Appendix 4D Review Of Deformation In Manufacturing
Deformation involves the production of metal parts from ingots, billets, sheets, and other feedstock. Metal is forced to assume new shapes by the application of large mechanical forces to the material while it is either hot or cold. The purpose of this mechanical working is twofold: first, to bring the feedstock into a desired shape, and second, to alter the structure and properties of the metal in a favorable manner (e.g., strengthening, redistribution of impurities).
4D.1 Deformation Techniques
A number of major deformation techniques are described below with emphasis on currently automated techniques, followed by an overview of deformation criteria in space manufacturing applications.
(a) Forging
The deformation of metal into specific shapes includes a family of impact or pressure techniques known as forging. Basic forging processes are smith or hammer forging, drop forging, press forgin8, machine or upset forging, and roll forging. Special forging processes include ring rolling, orbital forging or rotaforming, no-draft forging, high-energy-rate forming, cored forging, wedge rolling, and incremental forging.
Unimate and Prab industrial robots are already employed in many commercial forge shops. For example, the 2000A Unimate is currently used to feed billets through a two-cavity die-forging press to be formed into raw differential side gears (Unimation, 1979). A more sophisticated robot, the 4000A three-axis Unimate, is used to transfer hot (~1400 K) diesel engine crankshafts from a forging press into a twister (fig. 4.27). The Unimate used in this operation has a 512-step memory, rotary-motion mirror imaging, and memory-sequence control with one base and one subroutine (Unimation, 1979). Forging systems involving gas, steam, or hydraulic drives are excluded from consideration in space or lunar factories since, in general, any system susceptible to fluid leakage is of lower developmental priority for space operations than other processes with similar capabilities.
The energy required for single-drop forging is a function of the mass and velocity of the ram, exclusive of energy to rough form or to heat the parts for the forge. This assumes only a single pass and not the usual progressive steps to create a metal form from one die impression to the next. One modification to be considered in gravity-fall (drop) forging on the Moon is mass enhancement by sintered iron weights, possibly coupled with electromagnetic acceleration (only electrical energy is needed for lunar factory forging processes). Impact forging by electromagnetically driven opposing die sets may produce still closer parts tolerances than drop forging.
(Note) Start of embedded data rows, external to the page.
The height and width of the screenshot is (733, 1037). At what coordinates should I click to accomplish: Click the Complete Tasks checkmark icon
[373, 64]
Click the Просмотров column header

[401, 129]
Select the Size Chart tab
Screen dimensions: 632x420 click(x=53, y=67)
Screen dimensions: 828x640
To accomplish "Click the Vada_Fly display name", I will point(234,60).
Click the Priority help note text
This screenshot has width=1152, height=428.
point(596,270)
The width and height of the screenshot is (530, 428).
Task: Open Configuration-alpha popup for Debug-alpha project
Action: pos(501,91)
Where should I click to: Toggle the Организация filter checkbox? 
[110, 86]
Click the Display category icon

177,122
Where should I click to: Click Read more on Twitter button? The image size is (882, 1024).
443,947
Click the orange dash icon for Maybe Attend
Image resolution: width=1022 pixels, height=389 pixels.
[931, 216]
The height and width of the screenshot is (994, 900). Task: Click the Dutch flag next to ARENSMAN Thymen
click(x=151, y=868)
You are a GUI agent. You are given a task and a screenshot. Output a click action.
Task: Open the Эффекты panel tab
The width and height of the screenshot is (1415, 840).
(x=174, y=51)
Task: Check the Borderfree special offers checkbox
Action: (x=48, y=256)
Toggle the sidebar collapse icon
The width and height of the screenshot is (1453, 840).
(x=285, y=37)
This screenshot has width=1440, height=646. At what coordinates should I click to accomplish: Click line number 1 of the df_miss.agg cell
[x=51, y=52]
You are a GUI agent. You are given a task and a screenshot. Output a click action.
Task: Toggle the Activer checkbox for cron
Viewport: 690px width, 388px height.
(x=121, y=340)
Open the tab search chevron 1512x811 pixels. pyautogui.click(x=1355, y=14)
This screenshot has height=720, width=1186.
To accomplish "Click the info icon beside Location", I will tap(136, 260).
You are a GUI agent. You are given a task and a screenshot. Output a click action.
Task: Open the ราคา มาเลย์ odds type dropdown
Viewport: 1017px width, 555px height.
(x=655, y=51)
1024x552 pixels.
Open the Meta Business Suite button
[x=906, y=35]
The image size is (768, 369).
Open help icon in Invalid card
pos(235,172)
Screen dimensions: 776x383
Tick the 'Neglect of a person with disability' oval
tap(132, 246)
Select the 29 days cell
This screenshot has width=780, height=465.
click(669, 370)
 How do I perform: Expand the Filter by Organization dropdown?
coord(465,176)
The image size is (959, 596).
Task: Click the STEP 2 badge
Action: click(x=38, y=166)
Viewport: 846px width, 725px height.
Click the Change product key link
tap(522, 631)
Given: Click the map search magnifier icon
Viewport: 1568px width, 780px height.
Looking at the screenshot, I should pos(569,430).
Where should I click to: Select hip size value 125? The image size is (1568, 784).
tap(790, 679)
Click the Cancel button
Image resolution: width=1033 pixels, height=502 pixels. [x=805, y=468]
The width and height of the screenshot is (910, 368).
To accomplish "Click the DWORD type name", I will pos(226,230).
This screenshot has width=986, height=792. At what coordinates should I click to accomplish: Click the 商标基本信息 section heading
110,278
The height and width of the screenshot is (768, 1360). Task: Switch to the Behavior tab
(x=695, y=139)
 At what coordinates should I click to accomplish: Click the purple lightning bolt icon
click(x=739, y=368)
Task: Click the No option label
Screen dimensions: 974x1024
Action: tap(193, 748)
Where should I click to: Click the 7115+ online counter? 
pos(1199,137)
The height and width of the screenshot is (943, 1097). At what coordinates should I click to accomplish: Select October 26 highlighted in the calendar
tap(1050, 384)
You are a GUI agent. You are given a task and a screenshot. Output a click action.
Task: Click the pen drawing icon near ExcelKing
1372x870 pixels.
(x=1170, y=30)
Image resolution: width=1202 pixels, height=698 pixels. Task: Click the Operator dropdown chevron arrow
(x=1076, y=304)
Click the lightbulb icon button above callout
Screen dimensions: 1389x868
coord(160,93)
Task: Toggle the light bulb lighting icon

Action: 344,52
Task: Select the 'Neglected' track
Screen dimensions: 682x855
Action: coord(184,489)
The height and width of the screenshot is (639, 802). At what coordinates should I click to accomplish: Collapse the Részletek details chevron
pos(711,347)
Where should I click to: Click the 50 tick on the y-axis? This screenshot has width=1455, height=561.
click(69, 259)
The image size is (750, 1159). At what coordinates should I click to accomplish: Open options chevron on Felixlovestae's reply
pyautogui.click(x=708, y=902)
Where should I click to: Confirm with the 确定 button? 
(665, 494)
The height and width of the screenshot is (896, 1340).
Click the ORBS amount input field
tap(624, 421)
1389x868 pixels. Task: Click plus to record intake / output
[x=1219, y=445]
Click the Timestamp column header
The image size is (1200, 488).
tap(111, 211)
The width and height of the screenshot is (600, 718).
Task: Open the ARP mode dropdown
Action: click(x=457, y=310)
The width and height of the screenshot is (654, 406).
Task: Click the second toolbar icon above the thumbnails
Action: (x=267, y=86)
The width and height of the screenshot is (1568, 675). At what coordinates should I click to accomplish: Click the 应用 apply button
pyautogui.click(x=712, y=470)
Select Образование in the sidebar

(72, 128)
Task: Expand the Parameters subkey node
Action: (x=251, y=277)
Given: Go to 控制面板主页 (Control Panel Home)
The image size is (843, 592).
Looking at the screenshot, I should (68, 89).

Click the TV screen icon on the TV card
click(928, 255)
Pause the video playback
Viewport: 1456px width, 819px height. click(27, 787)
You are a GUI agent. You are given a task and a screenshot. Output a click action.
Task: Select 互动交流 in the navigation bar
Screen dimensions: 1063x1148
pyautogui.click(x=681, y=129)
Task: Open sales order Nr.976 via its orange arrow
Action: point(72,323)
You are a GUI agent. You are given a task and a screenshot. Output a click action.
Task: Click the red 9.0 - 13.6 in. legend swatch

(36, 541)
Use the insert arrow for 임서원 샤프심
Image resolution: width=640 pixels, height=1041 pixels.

Forging operations, from raw precut feedstock to ejected forging, likely can be completely automated on the Moon.
(b) Rolling
Space manufacturing applications of rolling mills have been considered by Miller and Smith (1979). Automated stop-go operations for the rolling mill, slicer, striater, trimmers, welders, and winders in figure 4.28 readily may be visualized. It is important to note that aluminum is the resource considered and ribbon is the processed form. Lunar aluminum-rich mineral recovery, extraction, and processing make good sense since beam builders in Earth orbital space already have been designed for aluminum ribbon feedstock.
Two types of rolling mills can manufacture ribbon from aluminum alloy slabs prepared from lunar anorthosite. The first or regular type of mill consists of a series of rolling stands with lead-in roughing rollers and finishing rollers at the end. Input slabs travel through one stand after another and are reduced in thickness at each stand. Each stand rolls the slab once. High production rates result. A second option is the reversing mill. Slabs are routed back and forth through the same stand several times and are reduced in thickness during each pass. This requires a mill with movable rolls able to continually tighten the gap as slabs grow thinner. Although reversing mills have lower production rates and are more complicated than regular rolling mills, they are more versatile and require fewer machines. Expected yearly aluminum production at the SMF designed by Miller and Smith (1979) is minimal by normal rolling mill standards, so low-mass reversing mills are sufficient for the present reference SMF.